Consequently, making investments today often means that one can afford less tomorrow
If interest and inflation rates remain at today's level, the purchasing power of a €10,000 investment will melt away to just €6,730 within 30 years. By contrast, an individual who invested the same amount three decades ago will enjoy a purchasing power worth more than €18,000. 
In the future, even risk-prone savers will only be able to dream of a comparable return on investment. According to Beck, after deducting various costs, taxes and for inflation, such a portfolio would only generate annual gains of 0.01 percent. This does not allow for anything more than maintaining the money's purchasing power -- even when taking considerable risks. 
"The young generation is the big loser in this development," says Beck, "and they can count themselves lucky if they can purchase as much with their money later on as they can today." 
Indeed, these developments have deeply shaken Germans' belief that they can spend their golden years living a life of prosperity. It used to be that Germans could be fairly certain that they would be better off in old age than during any other phase of their lives. Today, they have to worry that Germany will also experience conditions such as those in the US, where over one-fifth of the country's senior citizens live in poverty. 
It's little wonder that the looming pension crisis has startled politicians in Berlin. German parties across the political spectrum are working on a new pension concept, but they haven't made much headway.... 

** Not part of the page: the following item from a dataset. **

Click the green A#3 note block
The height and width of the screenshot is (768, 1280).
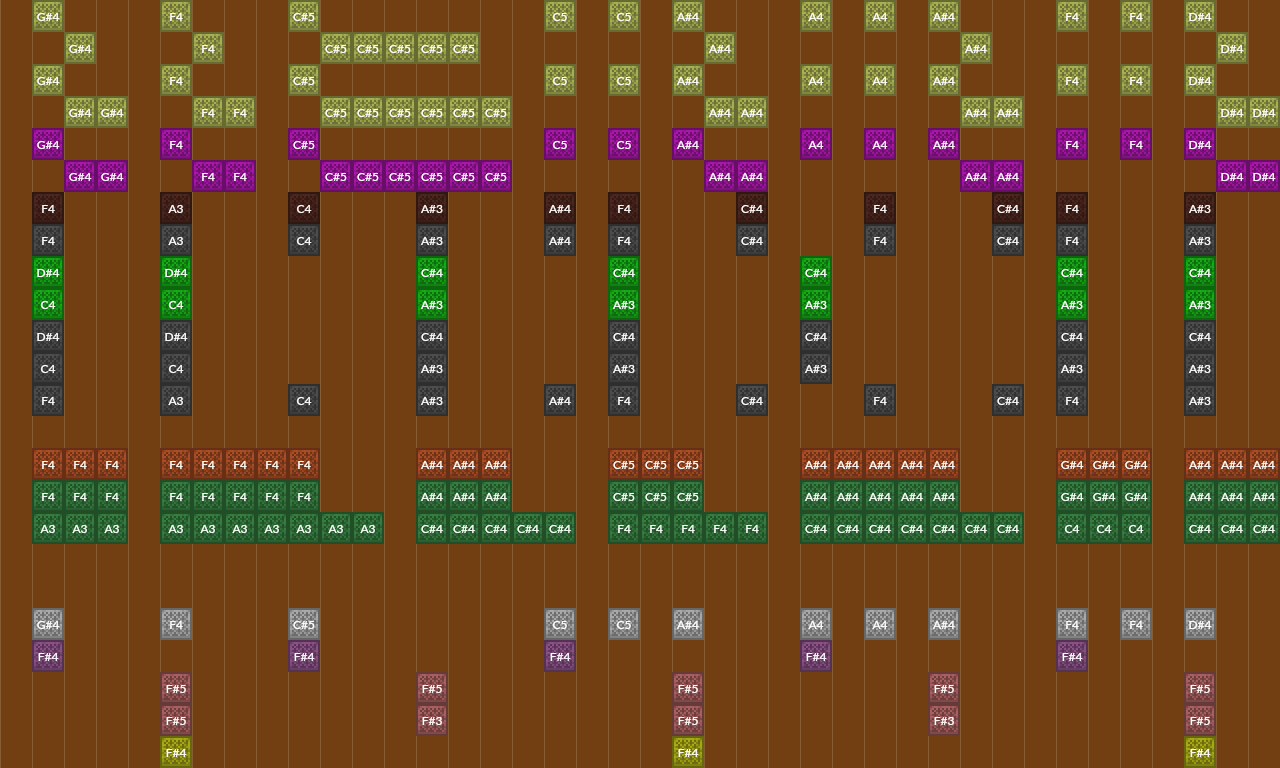click(624, 304)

Today's wage-earning generation cannot shoulder this kind of a dual burden, and both politicians and citizens must face up to a bitter reality: The problem of old-age poverty cannot be solved with just additional pension reforms, which merely redistribute the money between individual groups of wage-earners and retirees. Likewise, given the currently low yields on investments, expanding the private pension system wouldn't achieve much either.
Experts believe that anyone who wants to effectively combat old-age poverty must strengthen the very economic foundation of the pension system: employment. 
Employment which QE suppresses because of its negative impact on demand.